Source data:
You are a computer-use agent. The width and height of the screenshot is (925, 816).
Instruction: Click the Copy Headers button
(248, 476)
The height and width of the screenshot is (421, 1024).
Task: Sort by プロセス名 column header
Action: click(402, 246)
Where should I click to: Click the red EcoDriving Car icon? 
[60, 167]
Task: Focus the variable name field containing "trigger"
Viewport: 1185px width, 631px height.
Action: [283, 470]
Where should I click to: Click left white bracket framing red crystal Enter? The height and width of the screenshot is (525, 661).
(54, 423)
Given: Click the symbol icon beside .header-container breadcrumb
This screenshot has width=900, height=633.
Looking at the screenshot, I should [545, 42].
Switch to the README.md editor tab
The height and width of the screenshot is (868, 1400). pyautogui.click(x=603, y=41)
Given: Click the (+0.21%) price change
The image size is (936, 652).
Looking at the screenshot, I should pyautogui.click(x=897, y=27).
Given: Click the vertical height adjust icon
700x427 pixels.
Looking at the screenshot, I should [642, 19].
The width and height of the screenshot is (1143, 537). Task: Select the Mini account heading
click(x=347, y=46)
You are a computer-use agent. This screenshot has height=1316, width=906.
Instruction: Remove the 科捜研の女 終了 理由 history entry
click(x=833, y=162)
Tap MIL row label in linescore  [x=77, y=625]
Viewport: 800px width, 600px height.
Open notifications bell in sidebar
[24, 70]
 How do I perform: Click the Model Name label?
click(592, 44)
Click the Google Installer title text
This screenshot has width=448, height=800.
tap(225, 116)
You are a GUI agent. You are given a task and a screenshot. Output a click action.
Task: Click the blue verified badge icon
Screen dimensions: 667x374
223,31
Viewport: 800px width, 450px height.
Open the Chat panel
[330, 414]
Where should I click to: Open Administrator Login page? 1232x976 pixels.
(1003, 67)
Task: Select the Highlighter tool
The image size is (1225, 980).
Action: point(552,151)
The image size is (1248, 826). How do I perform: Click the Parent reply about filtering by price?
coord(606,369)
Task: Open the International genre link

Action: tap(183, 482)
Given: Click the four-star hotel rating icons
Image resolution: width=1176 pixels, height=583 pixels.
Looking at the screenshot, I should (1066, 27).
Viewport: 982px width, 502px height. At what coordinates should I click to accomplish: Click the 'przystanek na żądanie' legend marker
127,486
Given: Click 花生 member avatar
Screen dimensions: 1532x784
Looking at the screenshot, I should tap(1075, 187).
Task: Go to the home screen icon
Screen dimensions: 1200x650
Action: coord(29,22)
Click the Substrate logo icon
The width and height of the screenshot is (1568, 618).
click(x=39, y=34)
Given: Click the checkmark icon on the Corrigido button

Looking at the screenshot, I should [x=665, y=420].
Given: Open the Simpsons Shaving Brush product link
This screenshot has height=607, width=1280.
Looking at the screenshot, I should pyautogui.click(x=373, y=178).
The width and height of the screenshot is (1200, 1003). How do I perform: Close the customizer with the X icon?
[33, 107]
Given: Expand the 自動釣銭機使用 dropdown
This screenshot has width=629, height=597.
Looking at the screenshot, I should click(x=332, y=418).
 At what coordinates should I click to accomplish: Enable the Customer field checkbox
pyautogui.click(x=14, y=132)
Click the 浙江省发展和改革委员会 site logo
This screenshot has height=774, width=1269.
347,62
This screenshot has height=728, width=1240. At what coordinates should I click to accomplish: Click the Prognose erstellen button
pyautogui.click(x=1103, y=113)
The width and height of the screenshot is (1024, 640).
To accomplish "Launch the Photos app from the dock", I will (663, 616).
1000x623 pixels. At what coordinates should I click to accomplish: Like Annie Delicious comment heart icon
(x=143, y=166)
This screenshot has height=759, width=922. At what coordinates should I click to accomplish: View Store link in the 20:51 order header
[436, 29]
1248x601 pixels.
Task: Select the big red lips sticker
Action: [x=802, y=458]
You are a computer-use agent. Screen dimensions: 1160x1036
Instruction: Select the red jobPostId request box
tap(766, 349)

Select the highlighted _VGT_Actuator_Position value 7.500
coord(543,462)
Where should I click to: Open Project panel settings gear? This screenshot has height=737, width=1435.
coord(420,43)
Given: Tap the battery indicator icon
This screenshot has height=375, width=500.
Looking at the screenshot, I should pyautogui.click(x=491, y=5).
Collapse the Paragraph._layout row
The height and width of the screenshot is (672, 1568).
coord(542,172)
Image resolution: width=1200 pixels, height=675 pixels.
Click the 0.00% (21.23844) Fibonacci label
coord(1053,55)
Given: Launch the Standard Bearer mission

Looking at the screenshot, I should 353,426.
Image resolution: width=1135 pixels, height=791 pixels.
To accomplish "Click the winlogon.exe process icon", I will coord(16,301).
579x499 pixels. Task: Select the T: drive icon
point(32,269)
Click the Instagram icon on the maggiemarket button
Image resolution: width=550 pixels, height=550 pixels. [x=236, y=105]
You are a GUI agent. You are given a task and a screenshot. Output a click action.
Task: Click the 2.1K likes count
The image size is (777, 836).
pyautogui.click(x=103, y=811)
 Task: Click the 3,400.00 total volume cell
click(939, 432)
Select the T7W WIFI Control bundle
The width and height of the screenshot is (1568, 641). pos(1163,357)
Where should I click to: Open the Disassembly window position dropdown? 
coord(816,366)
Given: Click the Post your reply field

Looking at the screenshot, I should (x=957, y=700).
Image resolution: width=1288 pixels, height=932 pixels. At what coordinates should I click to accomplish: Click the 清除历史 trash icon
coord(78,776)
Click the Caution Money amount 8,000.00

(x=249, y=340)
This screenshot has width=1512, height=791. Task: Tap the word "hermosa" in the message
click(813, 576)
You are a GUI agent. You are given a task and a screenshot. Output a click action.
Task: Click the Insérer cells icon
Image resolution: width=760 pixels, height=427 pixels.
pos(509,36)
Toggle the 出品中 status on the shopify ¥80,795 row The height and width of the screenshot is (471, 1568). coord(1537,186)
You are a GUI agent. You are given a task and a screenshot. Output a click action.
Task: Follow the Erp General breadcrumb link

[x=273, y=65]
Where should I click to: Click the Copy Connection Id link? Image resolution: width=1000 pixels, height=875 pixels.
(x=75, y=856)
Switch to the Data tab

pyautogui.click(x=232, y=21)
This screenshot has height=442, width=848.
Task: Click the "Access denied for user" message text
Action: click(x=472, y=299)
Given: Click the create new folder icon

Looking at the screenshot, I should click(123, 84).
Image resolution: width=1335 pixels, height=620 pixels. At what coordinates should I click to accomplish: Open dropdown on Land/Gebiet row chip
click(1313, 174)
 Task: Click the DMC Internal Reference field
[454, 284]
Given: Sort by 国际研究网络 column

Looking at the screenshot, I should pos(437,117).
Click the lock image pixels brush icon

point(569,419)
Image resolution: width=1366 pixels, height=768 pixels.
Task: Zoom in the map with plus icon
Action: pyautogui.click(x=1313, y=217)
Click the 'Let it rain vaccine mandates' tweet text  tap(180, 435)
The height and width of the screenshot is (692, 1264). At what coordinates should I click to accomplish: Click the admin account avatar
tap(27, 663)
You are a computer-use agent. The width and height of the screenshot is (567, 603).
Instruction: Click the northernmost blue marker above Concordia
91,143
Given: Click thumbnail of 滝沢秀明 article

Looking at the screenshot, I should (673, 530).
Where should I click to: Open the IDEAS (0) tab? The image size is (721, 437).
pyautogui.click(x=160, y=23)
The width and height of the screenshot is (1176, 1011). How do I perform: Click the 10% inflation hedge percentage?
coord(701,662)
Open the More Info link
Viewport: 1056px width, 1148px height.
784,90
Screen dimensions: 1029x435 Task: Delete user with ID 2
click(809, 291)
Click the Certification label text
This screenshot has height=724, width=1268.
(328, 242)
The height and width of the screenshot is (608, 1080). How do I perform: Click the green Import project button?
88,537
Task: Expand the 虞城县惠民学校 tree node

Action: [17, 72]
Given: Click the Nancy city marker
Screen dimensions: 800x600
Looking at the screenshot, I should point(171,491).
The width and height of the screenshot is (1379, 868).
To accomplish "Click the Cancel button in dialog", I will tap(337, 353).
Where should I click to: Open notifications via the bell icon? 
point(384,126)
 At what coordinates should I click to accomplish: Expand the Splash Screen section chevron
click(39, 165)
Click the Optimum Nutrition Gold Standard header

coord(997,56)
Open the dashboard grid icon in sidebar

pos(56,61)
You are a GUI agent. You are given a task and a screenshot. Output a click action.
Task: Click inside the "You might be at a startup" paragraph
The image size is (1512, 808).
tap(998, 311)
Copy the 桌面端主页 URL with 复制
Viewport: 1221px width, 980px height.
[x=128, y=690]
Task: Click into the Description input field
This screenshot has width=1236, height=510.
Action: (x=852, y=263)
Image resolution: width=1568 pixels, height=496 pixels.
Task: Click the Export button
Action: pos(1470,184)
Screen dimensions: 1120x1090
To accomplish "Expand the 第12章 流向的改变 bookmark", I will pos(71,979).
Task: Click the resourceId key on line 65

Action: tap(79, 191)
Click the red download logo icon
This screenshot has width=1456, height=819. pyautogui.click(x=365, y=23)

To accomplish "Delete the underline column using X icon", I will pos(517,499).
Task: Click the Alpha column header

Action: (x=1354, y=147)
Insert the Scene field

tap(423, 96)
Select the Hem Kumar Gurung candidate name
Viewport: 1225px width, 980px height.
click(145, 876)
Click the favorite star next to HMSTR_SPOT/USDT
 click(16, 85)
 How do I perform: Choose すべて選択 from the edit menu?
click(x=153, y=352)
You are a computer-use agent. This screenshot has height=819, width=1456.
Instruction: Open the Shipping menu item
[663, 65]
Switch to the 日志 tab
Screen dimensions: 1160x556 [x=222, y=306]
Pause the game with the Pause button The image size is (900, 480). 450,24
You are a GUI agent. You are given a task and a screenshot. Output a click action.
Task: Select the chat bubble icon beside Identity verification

Instructions to follow: Count every line of the records that holds "beside". State the number, nothing else.

Reply: 2